The actor Andy Griffith—known for roles such as Sheriff Andy Taylor in The Andy Griffith Show and the title character in Matlock—is dead at the age of 86.
Though best known for comic work, his career as an actor included films such as No Time for Sergeants and 1957's A Face in the Crowd, the sort of diatribe about the negative potential of televsion that Hollywood studios churn out with regularity.

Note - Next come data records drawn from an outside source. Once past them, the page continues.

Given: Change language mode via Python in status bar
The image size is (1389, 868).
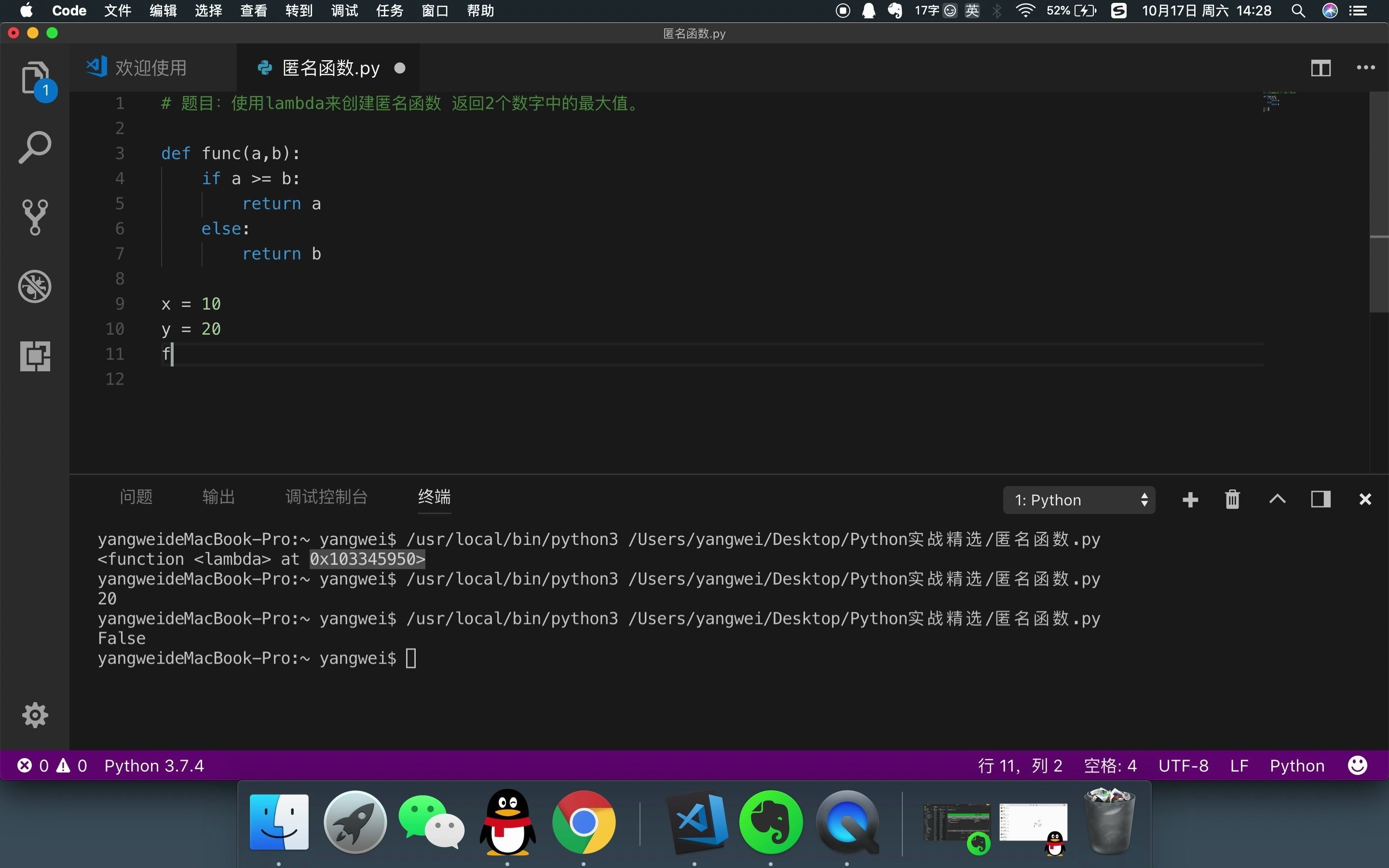Looking at the screenshot, I should click(x=1296, y=766).
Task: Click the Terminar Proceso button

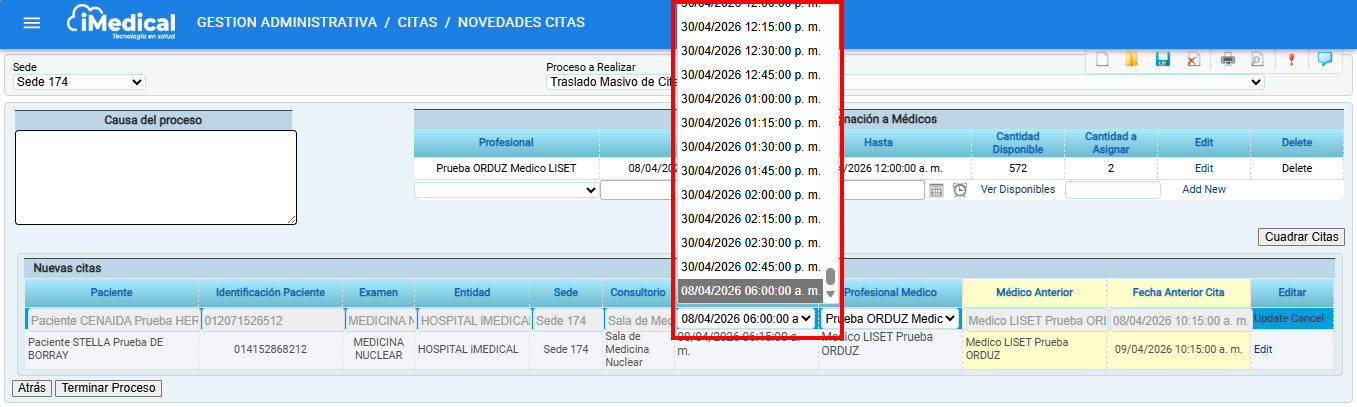Action: coord(108,388)
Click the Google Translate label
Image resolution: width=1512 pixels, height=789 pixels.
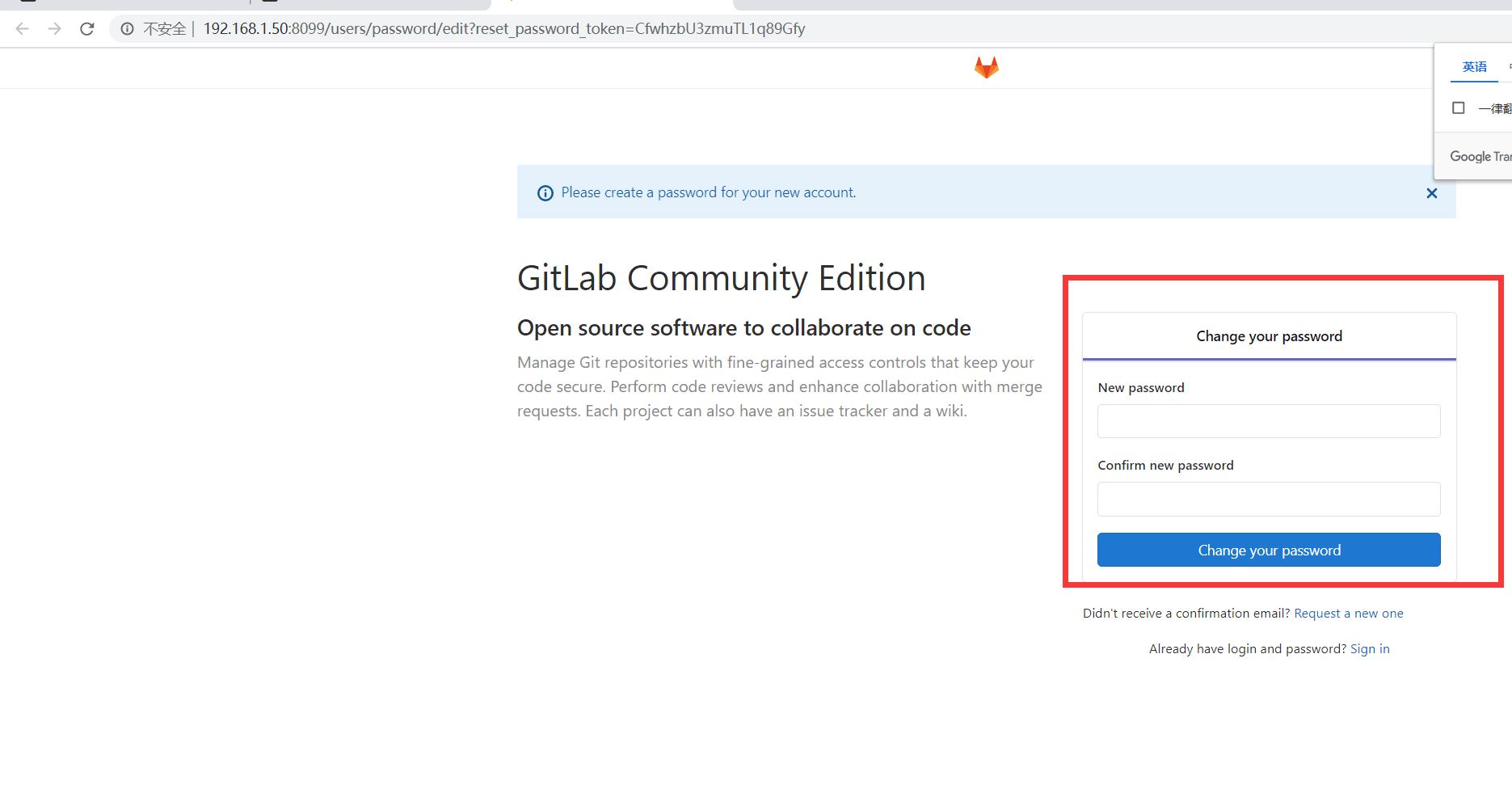click(1479, 156)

Griffith is absolutely wonderful as "Lonesome" Rhodes, a con man drifter who eventually rises to prominence as a television-show host with the apparent ability to turn elections (you know he's a nut job when he inveighs against Social Security!). Undone by his own arrogance and moral hypocrisy, Rhodes suffers a (temporary) career collapse when a rant about how dumb his viewers are goes out over the airwaves. It's a great performance, though the movie tells us more about how the film industry worried about the rival TV business than anything about mass media.
According to Wikipedia, when it came to politics, Griffith mostly pushed Democratic candidates; he stumped for Obama in 2008 and cut ads in favor of both the Affordable Care Act and Medicare. But in 2009, Jesse Walker hipped Reason readers to a take on Sheriff Andy Taylor that figured the lawman as the exemplar of the night-watchman state.